Si diceva a proposito di
editor e di editing. Ho letto commenti di autori che definiscono l’editing come
un vero e proprio trauma subito. Altri, invece, ritengono che senza l’editing
il loro testo avrebbe avuto lo stesso valore di un blocco di marmo prima dello
scalpello dello scultore. Non sono d’accordo con nessuna delle due definizioni.
Noi scriviamo a quattro mani e questo, consentitecelo, garantisce un doppio
filtro. Non solo per i refusi, ma anche per il ritmo, le ripetizioni inutili, l’aggettivazione
ridondante, la scelta dei vocaboli, la costruzione delle scene. Ogni volta che
ci vediamo, noi rileggiamo le pagine prodotte la volta precedente, a voce alta.
Un ottimo sistema, datemi retta. Ma vale solo se la voce è un’altra, magari
quella di un beta-reader, come si usa definirlo oggi. Dovete ascoltare ciò che
avete scritto, perché se funziona nella lettura a voce alta, funziona anche in
quella silenziosa che ha il compito di portare il lettore dove volete voi. A
fronte di tutto ciò, gli editor che si sono trovati a lavorare sui nostri testi
hanno avuto ben poco da fare. Lo diciamo fuori dai denti: gli autori che si
vantano di buttar giù pagine alla rinfusa, senza badare alle virgole, alle
ripetizioni e ai particolari, presi dal sacro furore della creazione, perché
tanto poi ci pensa l’editor… No, grazie.

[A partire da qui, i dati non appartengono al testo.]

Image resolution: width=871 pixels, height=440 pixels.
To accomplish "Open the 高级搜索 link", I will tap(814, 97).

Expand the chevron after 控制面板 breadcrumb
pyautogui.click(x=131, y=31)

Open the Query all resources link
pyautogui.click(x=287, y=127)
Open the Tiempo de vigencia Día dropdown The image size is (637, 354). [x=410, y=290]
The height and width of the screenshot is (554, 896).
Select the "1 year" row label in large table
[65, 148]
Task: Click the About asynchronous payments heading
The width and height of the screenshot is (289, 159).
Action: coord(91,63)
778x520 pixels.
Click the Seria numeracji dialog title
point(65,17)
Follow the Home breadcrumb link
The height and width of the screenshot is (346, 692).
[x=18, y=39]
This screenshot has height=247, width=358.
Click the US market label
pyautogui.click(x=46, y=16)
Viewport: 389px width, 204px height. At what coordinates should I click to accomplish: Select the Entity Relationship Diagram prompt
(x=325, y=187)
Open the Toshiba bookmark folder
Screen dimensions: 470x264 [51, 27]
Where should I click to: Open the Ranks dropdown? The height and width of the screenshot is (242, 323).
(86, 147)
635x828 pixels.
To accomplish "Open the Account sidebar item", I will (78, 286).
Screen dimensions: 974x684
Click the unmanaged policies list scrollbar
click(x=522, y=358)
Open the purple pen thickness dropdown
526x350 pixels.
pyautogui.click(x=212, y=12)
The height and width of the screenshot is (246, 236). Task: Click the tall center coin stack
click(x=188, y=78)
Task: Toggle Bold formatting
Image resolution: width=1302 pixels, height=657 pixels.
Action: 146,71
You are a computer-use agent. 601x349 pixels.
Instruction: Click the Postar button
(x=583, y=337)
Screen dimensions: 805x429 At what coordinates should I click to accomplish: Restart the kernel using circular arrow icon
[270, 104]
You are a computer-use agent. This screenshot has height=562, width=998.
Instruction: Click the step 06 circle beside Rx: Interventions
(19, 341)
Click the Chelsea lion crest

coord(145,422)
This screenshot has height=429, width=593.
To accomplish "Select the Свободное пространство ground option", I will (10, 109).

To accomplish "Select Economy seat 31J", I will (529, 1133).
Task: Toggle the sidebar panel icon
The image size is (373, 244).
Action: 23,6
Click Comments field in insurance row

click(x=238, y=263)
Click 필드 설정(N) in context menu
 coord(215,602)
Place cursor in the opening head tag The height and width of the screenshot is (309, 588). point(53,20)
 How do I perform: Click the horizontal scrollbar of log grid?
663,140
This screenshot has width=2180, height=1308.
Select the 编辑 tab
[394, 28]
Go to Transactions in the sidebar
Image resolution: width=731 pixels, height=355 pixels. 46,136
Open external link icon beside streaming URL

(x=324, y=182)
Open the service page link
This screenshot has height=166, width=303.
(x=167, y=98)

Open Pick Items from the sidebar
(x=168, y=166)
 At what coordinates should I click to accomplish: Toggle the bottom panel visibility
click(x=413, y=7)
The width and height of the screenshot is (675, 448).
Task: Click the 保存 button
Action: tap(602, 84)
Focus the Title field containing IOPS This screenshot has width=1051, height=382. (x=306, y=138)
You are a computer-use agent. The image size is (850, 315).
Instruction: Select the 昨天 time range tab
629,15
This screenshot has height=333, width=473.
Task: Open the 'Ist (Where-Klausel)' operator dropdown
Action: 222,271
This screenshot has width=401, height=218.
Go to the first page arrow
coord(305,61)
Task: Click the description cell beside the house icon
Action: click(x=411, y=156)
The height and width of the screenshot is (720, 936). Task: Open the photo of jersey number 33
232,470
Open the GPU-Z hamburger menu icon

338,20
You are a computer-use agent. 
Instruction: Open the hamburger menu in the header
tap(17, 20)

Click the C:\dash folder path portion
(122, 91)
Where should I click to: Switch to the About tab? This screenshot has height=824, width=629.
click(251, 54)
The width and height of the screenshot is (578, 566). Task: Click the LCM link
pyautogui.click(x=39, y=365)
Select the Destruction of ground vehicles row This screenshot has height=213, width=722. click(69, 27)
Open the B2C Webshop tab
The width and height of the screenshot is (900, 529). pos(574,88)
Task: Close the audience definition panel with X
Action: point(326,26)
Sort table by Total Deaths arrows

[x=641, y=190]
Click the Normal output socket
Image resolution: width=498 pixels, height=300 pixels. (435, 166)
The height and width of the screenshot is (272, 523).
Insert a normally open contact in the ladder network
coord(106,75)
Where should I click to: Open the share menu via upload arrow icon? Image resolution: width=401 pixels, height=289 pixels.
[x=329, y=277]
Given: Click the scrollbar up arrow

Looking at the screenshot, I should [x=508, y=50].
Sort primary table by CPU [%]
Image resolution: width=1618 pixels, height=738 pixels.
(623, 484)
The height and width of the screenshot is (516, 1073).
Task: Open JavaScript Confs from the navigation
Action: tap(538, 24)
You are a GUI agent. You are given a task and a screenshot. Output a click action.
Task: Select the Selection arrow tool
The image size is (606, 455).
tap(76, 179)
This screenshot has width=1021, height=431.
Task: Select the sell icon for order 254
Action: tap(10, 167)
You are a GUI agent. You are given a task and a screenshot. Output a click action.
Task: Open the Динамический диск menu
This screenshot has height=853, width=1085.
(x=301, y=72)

La professionalità sta nel consegnare
alla rifinitura un lavoro già fruibile. Perché l’editing è, appunto, un
rifinire, limare, aggiustare quel punto lì dove stringe un po’. Un lavoro di
sartoria, di alta sartoria. Non tutti gli editor ne sono capaci. E non tutti
gli scrittori sanno porsi nei confronti di un editor. Esempio vissuto da noi
con il romanzo uscirà il 5 ottobre. Marco Rosati, fantastico editor di goWare,
ci manda il file corredato di commenti a margine. Su 201 fogli A4 i commenti
erano meno di quaranta. A proposito di lavoro preliminare svolto dalle
sottoscritte. Uno di questi commenti (tutti centrati, motivati e spesso
esilaranti) diceva: “ributtante!” con tanto di punto esclamativo. Quando
abbiamo rivisto insieme i punti, su quello abbiamo riso più che su altri e
Marco ha tirato un sospiro di sollievo, perché temeva che ce la saremmo presa a
morte. La frase che definiva ributtante a noi non sembrava così male. Non lo
era, a dirla tutta. Ma “sdolcinava” troppo un momento in cui la “sdolcinatura”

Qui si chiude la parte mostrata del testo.